Output the lines of the records from the one containing "Screen dimensions: 1456x833" through the last, both ends included. Leave pictures out.
Information below:
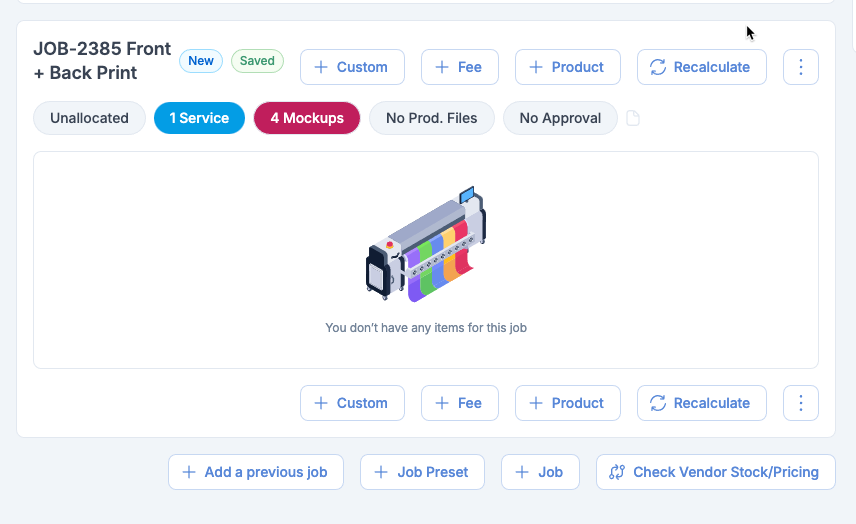The image size is (856, 524).
Task: Click the bottom Recalculate button
Action: (x=701, y=403)
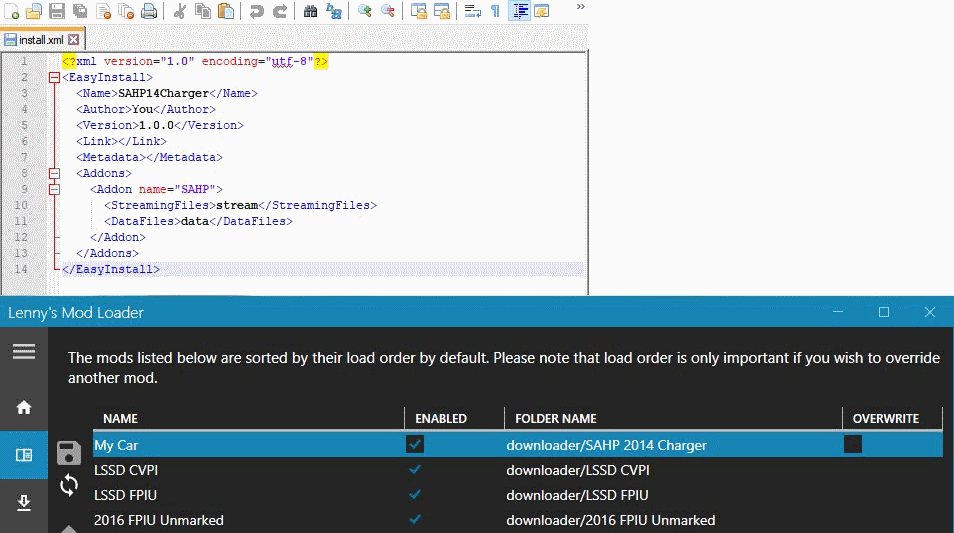Collapse the Addons fold marker
Image resolution: width=954 pixels, height=533 pixels.
[x=53, y=173]
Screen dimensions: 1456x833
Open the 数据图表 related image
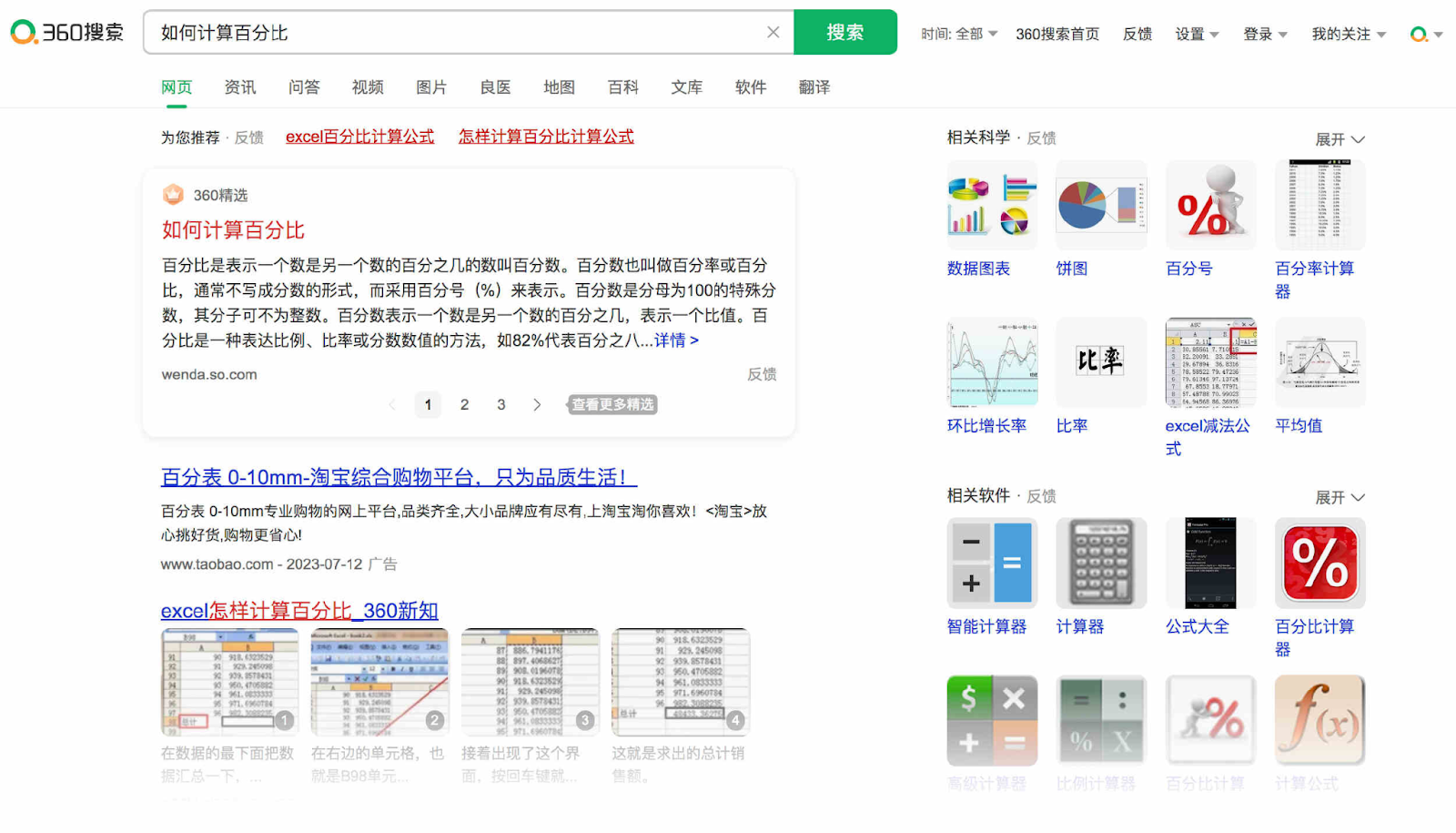[x=992, y=205]
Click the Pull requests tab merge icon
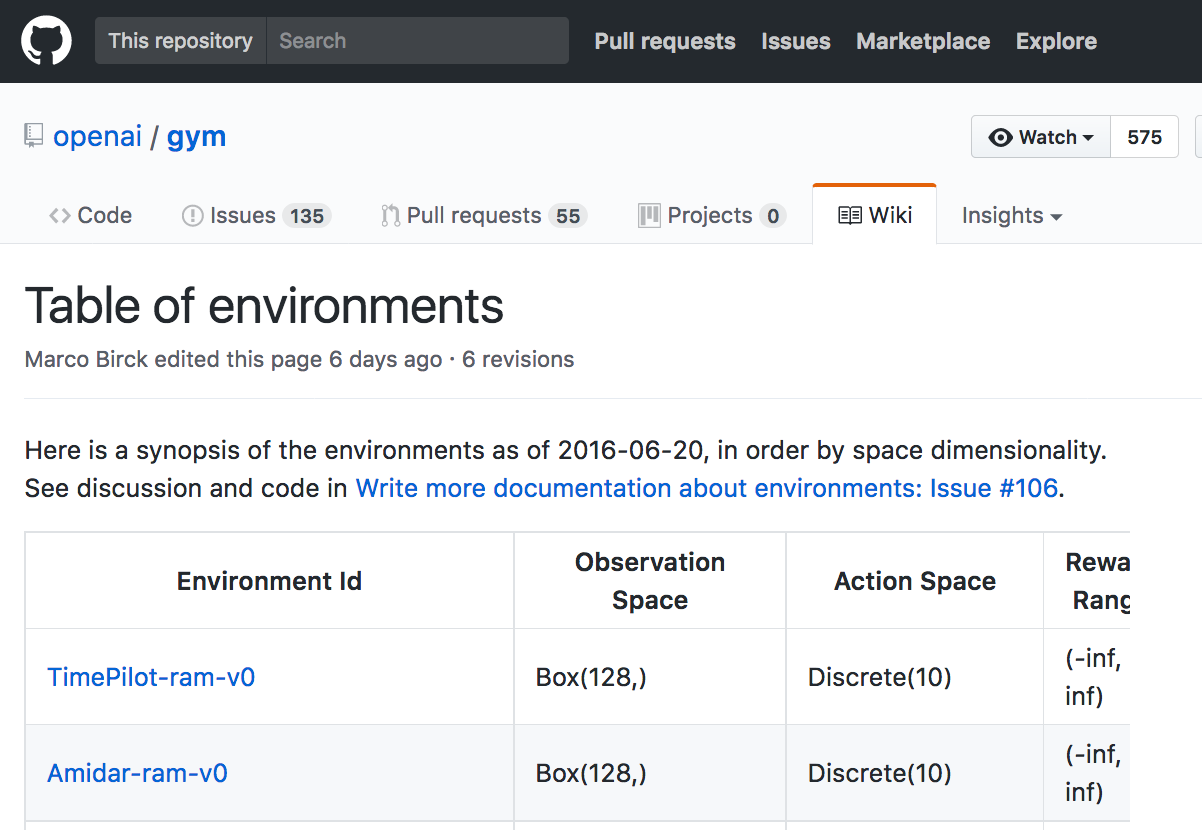This screenshot has height=830, width=1202. 391,216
End of Information.
▶ _Output_
Screen dimensions: 1456x833
Open the 数据图表 related image
[x=992, y=205]
Click the Pull requests tab merge icon
This screenshot has height=830, width=1202. 391,216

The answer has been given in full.